If you can’t make, don’t worry. I’ll post an update on what I learn.
In a parent focus group* on the topic of sexuality and their children with ASD several interesting themes emerged: parents struggle with what healthy sexuality looks like in their child with ASD, they feel their child’s social impairments make many sexuality topics difficult to understand, they feel the community does not understand the sexuality needs of their child, and they feel unprepared to support their child with their sexuality need.
Does that sound like you?
These researchers made several suggestions for parents. Although they were focused on children with ASD, I think this would be applicable for almost all children. I think they are also good things for professionals to keep in mind too!
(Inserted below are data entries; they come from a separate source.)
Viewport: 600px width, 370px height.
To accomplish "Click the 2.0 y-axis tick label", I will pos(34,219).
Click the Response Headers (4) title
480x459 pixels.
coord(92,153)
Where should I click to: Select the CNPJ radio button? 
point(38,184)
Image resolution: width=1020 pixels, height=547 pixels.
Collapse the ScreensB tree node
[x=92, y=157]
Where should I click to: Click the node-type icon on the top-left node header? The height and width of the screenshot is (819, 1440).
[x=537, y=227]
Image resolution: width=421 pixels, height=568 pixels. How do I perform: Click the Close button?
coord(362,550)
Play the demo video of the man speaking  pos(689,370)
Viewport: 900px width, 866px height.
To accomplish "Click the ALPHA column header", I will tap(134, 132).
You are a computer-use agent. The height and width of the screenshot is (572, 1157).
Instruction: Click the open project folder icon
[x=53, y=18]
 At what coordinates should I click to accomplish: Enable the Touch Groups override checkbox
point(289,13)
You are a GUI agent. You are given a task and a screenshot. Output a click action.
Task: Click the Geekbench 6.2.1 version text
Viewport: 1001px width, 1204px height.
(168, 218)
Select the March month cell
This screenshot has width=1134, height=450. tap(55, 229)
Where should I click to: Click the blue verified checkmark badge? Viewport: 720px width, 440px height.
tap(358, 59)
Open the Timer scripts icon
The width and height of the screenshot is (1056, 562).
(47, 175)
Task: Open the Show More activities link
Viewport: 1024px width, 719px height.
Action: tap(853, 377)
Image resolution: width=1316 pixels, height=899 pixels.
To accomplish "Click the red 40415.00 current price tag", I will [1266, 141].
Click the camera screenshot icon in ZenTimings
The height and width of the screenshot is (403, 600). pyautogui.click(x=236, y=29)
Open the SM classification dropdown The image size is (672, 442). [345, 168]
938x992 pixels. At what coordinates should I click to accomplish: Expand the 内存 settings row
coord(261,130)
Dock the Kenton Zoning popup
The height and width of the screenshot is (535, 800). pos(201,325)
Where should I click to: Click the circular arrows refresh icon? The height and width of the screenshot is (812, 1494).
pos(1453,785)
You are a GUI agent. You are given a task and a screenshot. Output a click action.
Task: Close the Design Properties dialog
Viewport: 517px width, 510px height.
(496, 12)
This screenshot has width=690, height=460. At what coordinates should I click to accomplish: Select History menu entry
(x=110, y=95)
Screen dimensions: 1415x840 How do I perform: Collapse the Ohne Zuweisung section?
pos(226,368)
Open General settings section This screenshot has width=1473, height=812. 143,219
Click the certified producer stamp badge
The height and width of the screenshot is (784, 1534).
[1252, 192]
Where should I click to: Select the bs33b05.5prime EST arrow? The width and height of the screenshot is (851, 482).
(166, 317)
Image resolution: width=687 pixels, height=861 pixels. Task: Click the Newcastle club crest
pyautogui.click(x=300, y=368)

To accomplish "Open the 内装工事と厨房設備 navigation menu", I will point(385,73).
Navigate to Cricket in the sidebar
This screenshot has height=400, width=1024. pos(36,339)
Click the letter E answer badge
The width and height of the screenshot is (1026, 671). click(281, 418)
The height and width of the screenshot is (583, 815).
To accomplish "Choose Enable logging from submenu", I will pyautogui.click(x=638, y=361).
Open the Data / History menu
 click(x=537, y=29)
1) Lean about sexuality and ASD as well as sexual development in general.
2) Think about your hopes and fears for your child. Also think about your own experiences learning about sexuality.
3) Set goals for your child (and I would maybe modify, to the degree that they are able, with your child).
4) Think about the method to communicate these messages to your child.
5) Coordinate with schools, physicians, ect.
I have found a book that may be useful called “Adolescents on the Autism Spectrum: A Parent’s Guide to the Cognitive, Social, Physical, and Transition Needs of Teenagers with Autism Spectrum Disorders “. You can get a pretty good preview on google books to make sure it is right for you. I like it because it talks about ASD in general and then weaves in topics related to puberty. It also thinks about changes from multiple domains. For example, one suggestion was realizing your teen might need more control and finding ways to incorporate that into his or her daily life.
This tip sheet from the Better Health Channel may also be helpful: Sex education for children with intellectual disabilities – tips for parents – Better Health Channel
*Only a short preview of this article is available for free online. Although the entire article is available for purchase it is written for an academic audience.